2:1 BREATH AWARENESS EXERCISE

One of the easiest ways to stay relaxed is 2:1 breathing in which you exhale twice as long as you inhale. The extended exhalation provides a greater stimulus to parasympathetic discharge, leading to a deep and balanced relaxation. You should always be comfortable when doing breathing exercises.
During your practice of diaphragmatic breathing, when your breathing is balanced and even and has become very smooth with no jerkiness stops or pauses; gently slow the rate of exhalation until you are breathing out twice as long as you are inhaling. It might be necessary to shorten the length of inhalation very slightly. You are simply changing the rhythm of the breath, not trying to fill the lungs completely or empty them completely. The purpose is to alter the motion of the lungs in a very systematic way. You may count to six on the exhalation and three on the inhalation or eight on the exhalation and four on the inhalation – or whatever is most comfortable for you. After you have established this gentle rhythm, stop the mental counting and focus on the smoothness and evenness of the breath flow. Eliminate all jerks and pauses. Maintain 2:1 diaphragmatic breathing for as long as you wish. Pay attention to what happens to your heartbeat and any other changes in your body.

BENEFITS:

The exhalation stimulates the parasympathetic system twice as long as the inhalation stimulates the sympathetic system.
This rhythm greatly reduces tension and creates a deeper state of rest for your heart and vascular system.

CAUTION:

Do not practice, if you suffer from chronic depression.
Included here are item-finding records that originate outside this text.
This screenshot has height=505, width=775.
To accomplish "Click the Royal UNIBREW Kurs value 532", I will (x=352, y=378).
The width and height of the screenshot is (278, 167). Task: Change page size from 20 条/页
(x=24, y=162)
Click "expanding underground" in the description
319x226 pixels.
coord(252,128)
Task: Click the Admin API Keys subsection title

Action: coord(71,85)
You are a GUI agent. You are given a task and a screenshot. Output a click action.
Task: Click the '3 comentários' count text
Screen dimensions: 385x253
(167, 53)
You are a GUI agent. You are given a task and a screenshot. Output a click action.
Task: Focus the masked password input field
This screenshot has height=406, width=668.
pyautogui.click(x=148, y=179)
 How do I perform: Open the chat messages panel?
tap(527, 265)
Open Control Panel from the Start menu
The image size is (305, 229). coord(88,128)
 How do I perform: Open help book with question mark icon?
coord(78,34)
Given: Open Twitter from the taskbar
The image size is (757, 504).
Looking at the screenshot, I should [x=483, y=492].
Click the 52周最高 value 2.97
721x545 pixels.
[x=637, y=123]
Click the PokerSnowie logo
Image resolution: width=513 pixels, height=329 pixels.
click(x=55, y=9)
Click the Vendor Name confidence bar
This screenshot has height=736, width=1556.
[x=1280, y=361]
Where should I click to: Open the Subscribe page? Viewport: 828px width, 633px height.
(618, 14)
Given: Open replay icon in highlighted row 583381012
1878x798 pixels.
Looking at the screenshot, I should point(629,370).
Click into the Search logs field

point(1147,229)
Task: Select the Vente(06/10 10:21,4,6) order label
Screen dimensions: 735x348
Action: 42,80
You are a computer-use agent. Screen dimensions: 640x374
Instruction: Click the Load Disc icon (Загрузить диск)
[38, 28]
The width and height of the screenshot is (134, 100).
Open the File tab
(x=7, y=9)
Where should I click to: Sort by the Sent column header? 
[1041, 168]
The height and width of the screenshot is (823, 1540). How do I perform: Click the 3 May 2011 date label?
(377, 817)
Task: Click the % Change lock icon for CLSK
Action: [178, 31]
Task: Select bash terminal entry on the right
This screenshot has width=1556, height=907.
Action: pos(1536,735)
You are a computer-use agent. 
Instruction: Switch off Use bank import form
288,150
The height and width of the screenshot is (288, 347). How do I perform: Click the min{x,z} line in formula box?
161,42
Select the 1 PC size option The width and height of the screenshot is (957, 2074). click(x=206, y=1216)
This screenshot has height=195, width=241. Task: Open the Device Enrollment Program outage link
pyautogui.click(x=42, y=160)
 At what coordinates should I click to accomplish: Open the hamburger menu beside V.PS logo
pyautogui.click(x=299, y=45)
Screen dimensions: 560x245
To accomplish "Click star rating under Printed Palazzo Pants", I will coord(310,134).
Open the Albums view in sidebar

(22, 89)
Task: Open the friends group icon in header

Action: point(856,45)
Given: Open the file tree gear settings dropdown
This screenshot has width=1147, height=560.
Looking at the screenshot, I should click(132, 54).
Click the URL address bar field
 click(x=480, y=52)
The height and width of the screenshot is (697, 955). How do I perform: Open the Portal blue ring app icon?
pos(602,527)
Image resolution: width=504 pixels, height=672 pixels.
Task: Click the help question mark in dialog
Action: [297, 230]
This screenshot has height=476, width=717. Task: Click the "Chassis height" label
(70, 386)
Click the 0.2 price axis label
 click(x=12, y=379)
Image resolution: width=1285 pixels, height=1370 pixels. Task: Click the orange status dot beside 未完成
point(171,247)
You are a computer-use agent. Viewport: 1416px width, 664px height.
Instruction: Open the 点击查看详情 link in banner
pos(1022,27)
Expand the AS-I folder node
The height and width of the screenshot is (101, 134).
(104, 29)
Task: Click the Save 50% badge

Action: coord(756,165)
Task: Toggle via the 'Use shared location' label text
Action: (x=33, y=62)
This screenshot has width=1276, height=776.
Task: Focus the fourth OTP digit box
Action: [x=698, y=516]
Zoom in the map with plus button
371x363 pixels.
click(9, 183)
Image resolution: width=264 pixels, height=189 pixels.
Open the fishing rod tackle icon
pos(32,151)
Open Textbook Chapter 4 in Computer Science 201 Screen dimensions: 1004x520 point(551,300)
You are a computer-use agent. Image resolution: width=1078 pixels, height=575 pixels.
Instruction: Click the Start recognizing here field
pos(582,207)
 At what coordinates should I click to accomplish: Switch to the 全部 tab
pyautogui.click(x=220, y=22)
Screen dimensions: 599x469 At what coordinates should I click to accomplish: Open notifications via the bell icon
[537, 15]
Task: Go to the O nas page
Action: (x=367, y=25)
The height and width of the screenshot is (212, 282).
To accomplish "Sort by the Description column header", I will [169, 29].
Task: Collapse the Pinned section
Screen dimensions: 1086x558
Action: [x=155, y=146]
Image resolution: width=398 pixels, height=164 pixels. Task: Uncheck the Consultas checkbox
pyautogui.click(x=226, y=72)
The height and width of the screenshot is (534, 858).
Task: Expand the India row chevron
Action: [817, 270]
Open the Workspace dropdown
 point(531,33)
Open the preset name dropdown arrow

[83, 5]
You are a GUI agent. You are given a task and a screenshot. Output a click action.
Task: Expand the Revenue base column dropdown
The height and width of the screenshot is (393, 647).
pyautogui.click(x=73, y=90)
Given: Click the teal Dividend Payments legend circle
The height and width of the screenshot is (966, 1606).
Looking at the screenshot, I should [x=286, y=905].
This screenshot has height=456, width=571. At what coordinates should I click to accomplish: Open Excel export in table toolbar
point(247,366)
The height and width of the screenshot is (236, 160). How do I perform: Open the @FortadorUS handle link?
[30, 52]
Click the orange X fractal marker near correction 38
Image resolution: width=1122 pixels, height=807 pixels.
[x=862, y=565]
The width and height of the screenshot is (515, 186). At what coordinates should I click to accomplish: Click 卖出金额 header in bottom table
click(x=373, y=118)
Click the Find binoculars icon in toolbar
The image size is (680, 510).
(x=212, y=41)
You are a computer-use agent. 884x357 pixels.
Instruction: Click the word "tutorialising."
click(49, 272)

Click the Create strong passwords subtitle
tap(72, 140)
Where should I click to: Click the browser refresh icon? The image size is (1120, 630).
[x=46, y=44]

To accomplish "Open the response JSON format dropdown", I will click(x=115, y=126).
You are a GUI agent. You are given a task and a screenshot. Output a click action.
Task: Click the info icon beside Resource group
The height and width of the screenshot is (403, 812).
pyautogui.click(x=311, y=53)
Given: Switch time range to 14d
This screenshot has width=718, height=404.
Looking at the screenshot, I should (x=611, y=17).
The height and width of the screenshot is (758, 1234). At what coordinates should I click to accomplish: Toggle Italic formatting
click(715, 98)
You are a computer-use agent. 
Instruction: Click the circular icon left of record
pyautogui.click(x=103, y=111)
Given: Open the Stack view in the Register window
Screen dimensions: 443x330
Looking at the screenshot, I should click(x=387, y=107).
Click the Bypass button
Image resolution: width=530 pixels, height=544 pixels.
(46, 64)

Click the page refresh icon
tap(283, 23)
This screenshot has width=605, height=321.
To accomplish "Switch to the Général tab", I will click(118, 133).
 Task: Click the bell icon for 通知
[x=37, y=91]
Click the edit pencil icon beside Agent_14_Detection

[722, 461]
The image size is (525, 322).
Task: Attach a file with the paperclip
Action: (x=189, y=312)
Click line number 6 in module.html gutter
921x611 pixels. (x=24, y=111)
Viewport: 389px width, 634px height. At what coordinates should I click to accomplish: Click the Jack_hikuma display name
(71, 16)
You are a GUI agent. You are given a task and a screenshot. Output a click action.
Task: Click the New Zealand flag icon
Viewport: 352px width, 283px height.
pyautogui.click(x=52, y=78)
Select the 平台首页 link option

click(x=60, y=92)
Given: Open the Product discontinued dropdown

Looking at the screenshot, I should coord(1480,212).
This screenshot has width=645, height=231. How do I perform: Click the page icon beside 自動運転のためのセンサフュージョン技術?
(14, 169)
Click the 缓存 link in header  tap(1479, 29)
In chronic depression, the PNS is already too dominant, and you don’t want to emphasize its dominance with long exhalations.
For depression and low energy states, alternate nostril breathing exercise needs to be done.

1 comment:

Mahesha Iddagoda said...

This is a wonderful post. I have been practicing breath meditation for some time now. But for my bad luck I always fall a sleep. It is really hard to keep concentrating on your breath. It is very fragile. But if you ground your body from head to toes. It works better than any thing.